**WHAT THE TASK REQUIRES**
Everything from the line holding "Task: Select the Activities pill tab" through the end of the records should be printed exactly, apart from the pictures.

-------------------------

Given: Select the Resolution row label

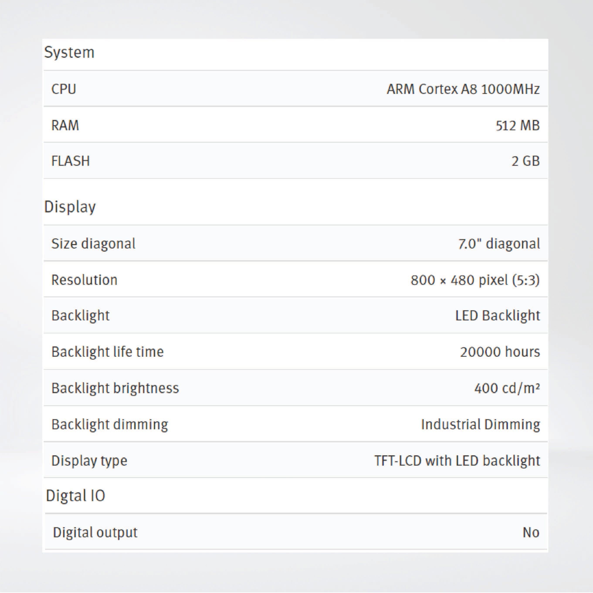Looking at the screenshot, I should pos(84,280).
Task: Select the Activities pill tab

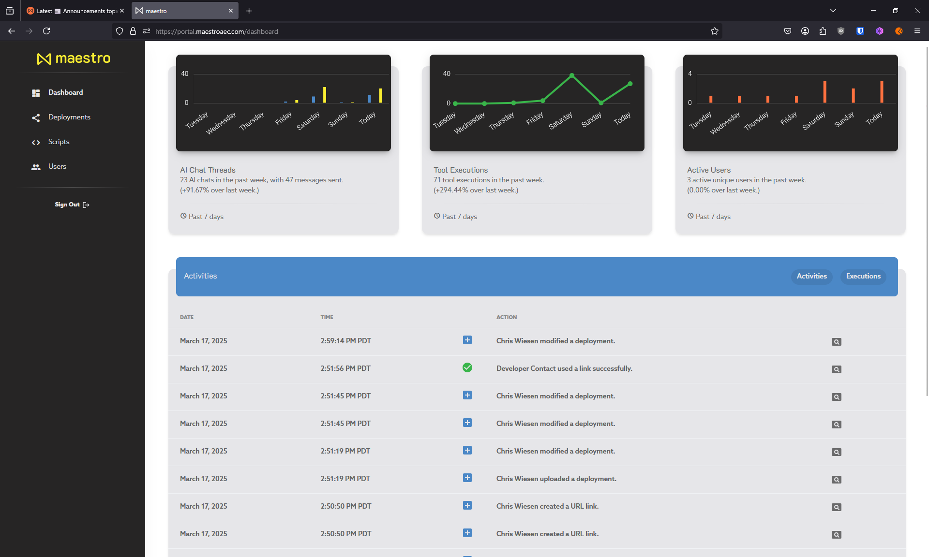Action: point(811,276)
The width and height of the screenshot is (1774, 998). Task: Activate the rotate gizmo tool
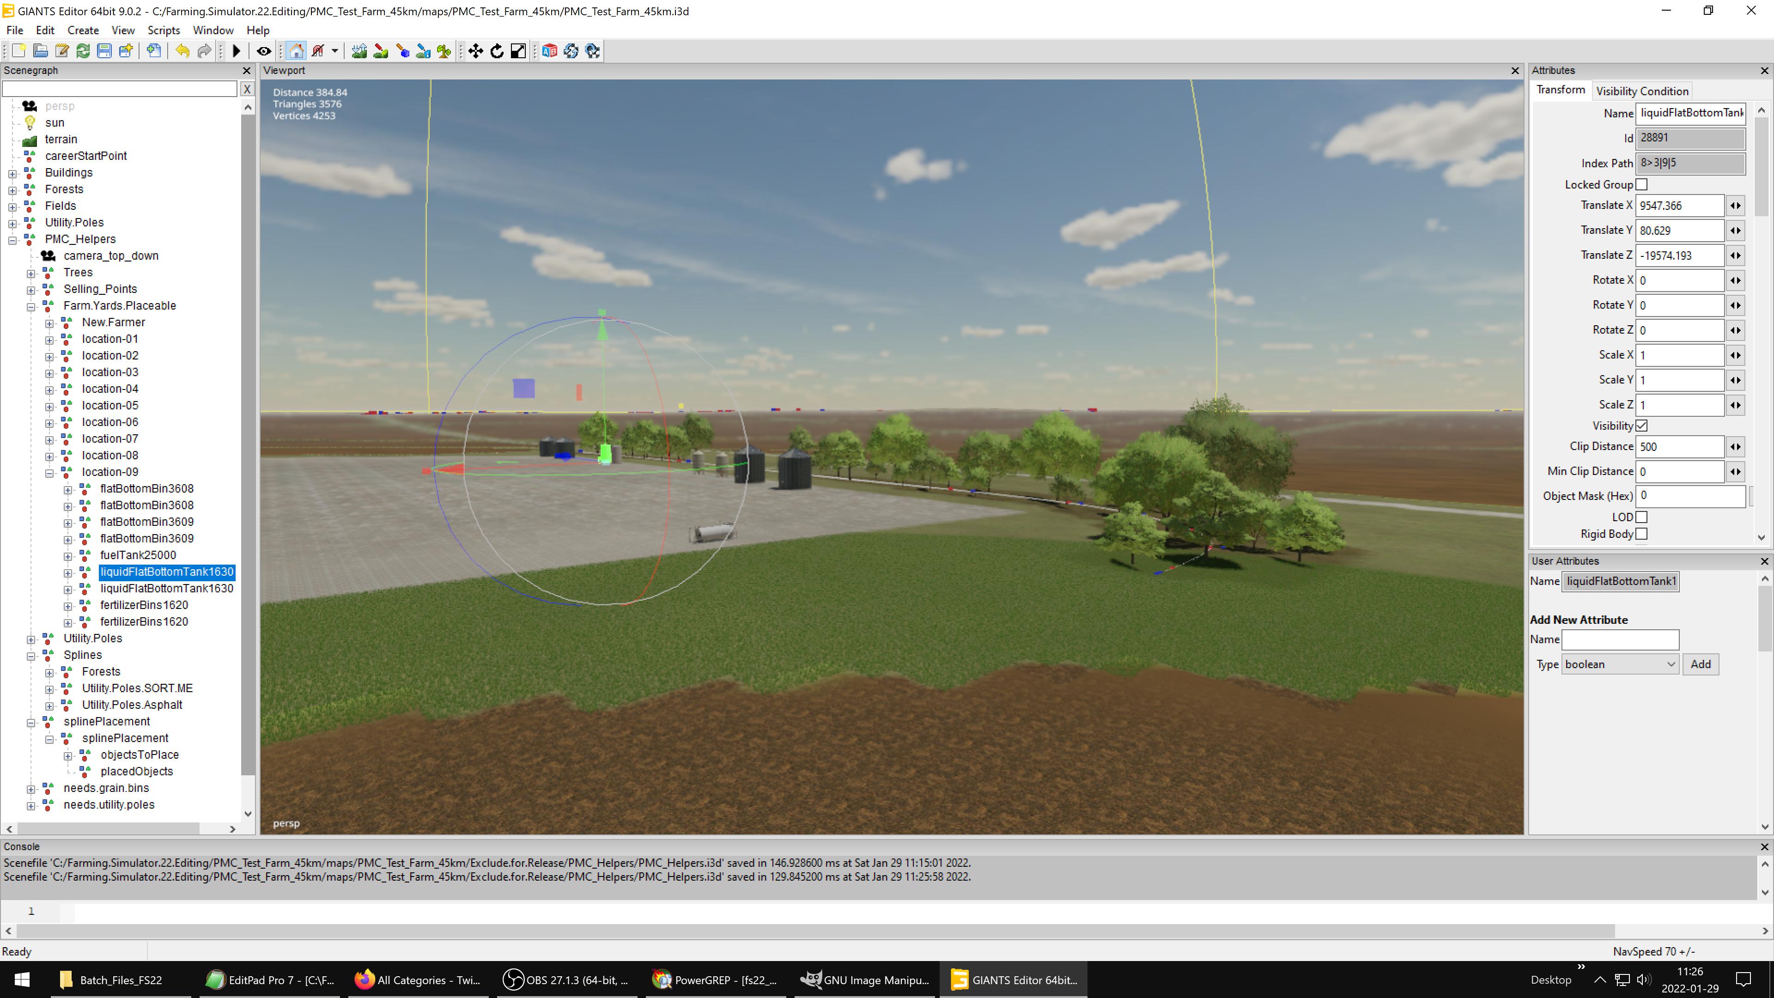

-------------------------

**TASK RESPONSE**
Task: Select the Activities pill tab

Action: point(811,276)
The width and height of the screenshot is (1774, 998). Task: Activate the rotate gizmo tool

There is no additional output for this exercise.